-- Supplied records follows --

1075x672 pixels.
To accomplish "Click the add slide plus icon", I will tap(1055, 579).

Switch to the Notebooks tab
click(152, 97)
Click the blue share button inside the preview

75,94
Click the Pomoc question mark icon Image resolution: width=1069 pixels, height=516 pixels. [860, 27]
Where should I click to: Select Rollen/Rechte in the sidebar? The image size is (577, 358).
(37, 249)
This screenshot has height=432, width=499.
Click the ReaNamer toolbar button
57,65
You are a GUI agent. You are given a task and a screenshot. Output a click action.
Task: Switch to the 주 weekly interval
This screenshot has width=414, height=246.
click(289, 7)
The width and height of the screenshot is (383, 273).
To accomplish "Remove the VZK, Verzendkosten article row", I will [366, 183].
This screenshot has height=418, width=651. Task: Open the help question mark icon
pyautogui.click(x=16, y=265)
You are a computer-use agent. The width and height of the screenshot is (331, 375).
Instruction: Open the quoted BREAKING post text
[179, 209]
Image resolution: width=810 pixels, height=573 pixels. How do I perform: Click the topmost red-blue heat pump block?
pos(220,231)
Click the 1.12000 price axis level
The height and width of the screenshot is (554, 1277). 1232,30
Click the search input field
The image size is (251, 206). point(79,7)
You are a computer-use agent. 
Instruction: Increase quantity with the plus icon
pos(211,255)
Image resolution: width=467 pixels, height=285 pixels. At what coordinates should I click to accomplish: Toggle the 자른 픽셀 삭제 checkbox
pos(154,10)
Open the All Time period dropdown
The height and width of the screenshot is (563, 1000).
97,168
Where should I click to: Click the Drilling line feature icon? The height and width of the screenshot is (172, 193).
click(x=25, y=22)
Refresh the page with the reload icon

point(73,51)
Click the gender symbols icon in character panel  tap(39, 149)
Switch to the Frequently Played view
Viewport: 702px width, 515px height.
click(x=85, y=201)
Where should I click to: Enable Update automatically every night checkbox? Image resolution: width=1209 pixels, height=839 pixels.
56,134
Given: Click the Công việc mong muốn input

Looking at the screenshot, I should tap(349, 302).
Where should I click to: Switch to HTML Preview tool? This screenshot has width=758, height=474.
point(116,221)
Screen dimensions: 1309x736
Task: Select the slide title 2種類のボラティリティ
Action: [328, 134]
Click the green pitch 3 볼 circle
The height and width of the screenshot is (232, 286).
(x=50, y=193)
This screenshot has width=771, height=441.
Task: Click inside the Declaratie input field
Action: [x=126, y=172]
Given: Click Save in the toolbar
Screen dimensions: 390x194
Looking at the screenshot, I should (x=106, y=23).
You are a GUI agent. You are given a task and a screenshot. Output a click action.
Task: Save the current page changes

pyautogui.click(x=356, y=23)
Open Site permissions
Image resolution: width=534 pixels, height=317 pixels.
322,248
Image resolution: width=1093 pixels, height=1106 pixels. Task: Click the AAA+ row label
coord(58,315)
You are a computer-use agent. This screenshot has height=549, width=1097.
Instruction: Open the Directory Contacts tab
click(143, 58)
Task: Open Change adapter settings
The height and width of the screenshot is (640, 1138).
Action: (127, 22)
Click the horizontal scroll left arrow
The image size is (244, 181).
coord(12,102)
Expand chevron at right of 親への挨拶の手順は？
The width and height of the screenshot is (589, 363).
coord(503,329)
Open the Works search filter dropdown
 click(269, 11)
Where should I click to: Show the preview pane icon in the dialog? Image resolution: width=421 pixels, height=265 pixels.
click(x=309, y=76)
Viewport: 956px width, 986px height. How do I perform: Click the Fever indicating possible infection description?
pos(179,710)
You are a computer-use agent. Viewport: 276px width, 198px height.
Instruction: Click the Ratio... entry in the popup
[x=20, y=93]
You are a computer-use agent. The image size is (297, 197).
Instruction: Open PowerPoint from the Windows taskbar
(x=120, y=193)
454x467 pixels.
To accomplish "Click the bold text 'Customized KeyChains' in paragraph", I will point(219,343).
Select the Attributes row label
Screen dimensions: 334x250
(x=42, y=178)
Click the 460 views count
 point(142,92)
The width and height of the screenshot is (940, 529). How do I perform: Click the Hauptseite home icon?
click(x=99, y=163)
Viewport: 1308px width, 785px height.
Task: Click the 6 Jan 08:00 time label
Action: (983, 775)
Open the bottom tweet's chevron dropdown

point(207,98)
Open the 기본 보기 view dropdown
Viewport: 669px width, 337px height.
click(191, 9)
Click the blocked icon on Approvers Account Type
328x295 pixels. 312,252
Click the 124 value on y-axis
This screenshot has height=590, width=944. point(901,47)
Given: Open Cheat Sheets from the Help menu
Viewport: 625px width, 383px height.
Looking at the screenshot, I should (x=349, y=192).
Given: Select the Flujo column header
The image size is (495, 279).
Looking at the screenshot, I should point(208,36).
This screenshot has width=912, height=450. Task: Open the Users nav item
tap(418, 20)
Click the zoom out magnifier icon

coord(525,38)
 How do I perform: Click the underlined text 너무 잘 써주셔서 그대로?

-- Supplied records concluded --

### Aim of the exercise
Once you have read the records above, output each of them verbatim.

### The answer
1075x672 pixels.
To accomplish "Click the add slide plus icon", I will tap(1055, 579).

Switch to the Notebooks tab
click(152, 97)
Click the blue share button inside the preview

75,94
Click the Pomoc question mark icon Image resolution: width=1069 pixels, height=516 pixels. [860, 27]
Where should I click to: Select Rollen/Rechte in the sidebar? The image size is (577, 358).
(37, 249)
This screenshot has height=432, width=499.
Click the ReaNamer toolbar button
57,65
You are a GUI agent. You are given a task and a screenshot. Output a click action.
Task: Switch to the 주 weekly interval
This screenshot has width=414, height=246.
click(289, 7)
The width and height of the screenshot is (383, 273).
To accomplish "Remove the VZK, Verzendkosten article row", I will [366, 183].
This screenshot has height=418, width=651. Task: Open the help question mark icon
pyautogui.click(x=16, y=265)
You are a computer-use agent. The width and height of the screenshot is (331, 375).
Instruction: Open the quoted BREAKING post text
[179, 209]
Image resolution: width=810 pixels, height=573 pixels. How do I perform: Click the topmost red-blue heat pump block?
pos(220,231)
Click the 1.12000 price axis level
The height and width of the screenshot is (554, 1277). 1232,30
Click the search input field
The image size is (251, 206). point(79,7)
You are a computer-use agent. 
Instruction: Increase quantity with the plus icon
pos(211,255)
Image resolution: width=467 pixels, height=285 pixels. At what coordinates should I click to accomplish: Toggle the 자른 픽셀 삭제 checkbox
pos(154,10)
Open the All Time period dropdown
The height and width of the screenshot is (563, 1000).
97,168
Where should I click to: Click the Drilling line feature icon? The height and width of the screenshot is (172, 193).
click(x=25, y=22)
Refresh the page with the reload icon

point(73,51)
Click the gender symbols icon in character panel  tap(39, 149)
Switch to the Frequently Played view
Viewport: 702px width, 515px height.
click(x=85, y=201)
Where should I click to: Enable Update automatically every night checkbox? Image resolution: width=1209 pixels, height=839 pixels.
56,134
Given: Click the Công việc mong muốn input

Looking at the screenshot, I should tap(349, 302).
Where should I click to: Switch to HTML Preview tool? This screenshot has width=758, height=474.
point(116,221)
Screen dimensions: 1309x736
Task: Select the slide title 2種類のボラティリティ
Action: [328, 134]
Click the green pitch 3 볼 circle
The height and width of the screenshot is (232, 286).
(x=50, y=193)
This screenshot has width=771, height=441.
Task: Click inside the Declaratie input field
Action: [x=126, y=172]
Given: Click Save in the toolbar
Screen dimensions: 390x194
Looking at the screenshot, I should (x=106, y=23).
You are a GUI agent. You are given a task and a screenshot. Output a click action.
Task: Save the current page changes

pyautogui.click(x=356, y=23)
Open Site permissions
Image resolution: width=534 pixels, height=317 pixels.
322,248
Image resolution: width=1093 pixels, height=1106 pixels. Task: Click the AAA+ row label
coord(58,315)
You are a computer-use agent. This screenshot has height=549, width=1097.
Instruction: Open the Directory Contacts tab
click(143, 58)
Task: Open Change adapter settings
The height and width of the screenshot is (640, 1138).
Action: (127, 22)
Click the horizontal scroll left arrow
The image size is (244, 181).
coord(12,102)
Expand chevron at right of 親への挨拶の手順は？
The width and height of the screenshot is (589, 363).
coord(503,329)
Open the Works search filter dropdown
 click(269, 11)
Where should I click to: Show the preview pane icon in the dialog? Image resolution: width=421 pixels, height=265 pixels.
click(x=309, y=76)
Viewport: 956px width, 986px height. How do I perform: Click the Fever indicating possible infection description?
pos(179,710)
You are a computer-use agent. Viewport: 276px width, 198px height.
Instruction: Click the Ratio... entry in the popup
[x=20, y=93]
You are a computer-use agent. The image size is (297, 197).
Instruction: Open PowerPoint from the Windows taskbar
(x=120, y=193)
454x467 pixels.
To accomplish "Click the bold text 'Customized KeyChains' in paragraph", I will point(219,343).
Select the Attributes row label
Screen dimensions: 334x250
(x=42, y=178)
Click the 460 views count
 point(142,92)
The width and height of the screenshot is (940, 529). How do I perform: Click the Hauptseite home icon?
click(x=99, y=163)
Viewport: 1308px width, 785px height.
Task: Click the 6 Jan 08:00 time label
Action: (983, 775)
Open the bottom tweet's chevron dropdown

point(207,98)
Open the 기본 보기 view dropdown
Viewport: 669px width, 337px height.
click(191, 9)
Click the blocked icon on Approvers Account Type
328x295 pixels. 312,252
Click the 124 value on y-axis
This screenshot has height=590, width=944. point(901,47)
Given: Open Cheat Sheets from the Help menu
Viewport: 625px width, 383px height.
Looking at the screenshot, I should (x=349, y=192).
Given: Select the Flujo column header
The image size is (495, 279).
Looking at the screenshot, I should point(208,36).
This screenshot has width=912, height=450. Task: Open the Users nav item
tap(418, 20)
Click the zoom out magnifier icon

coord(525,38)
 How do I perform: Click the underlined text 너무 잘 써주셔서 그대로?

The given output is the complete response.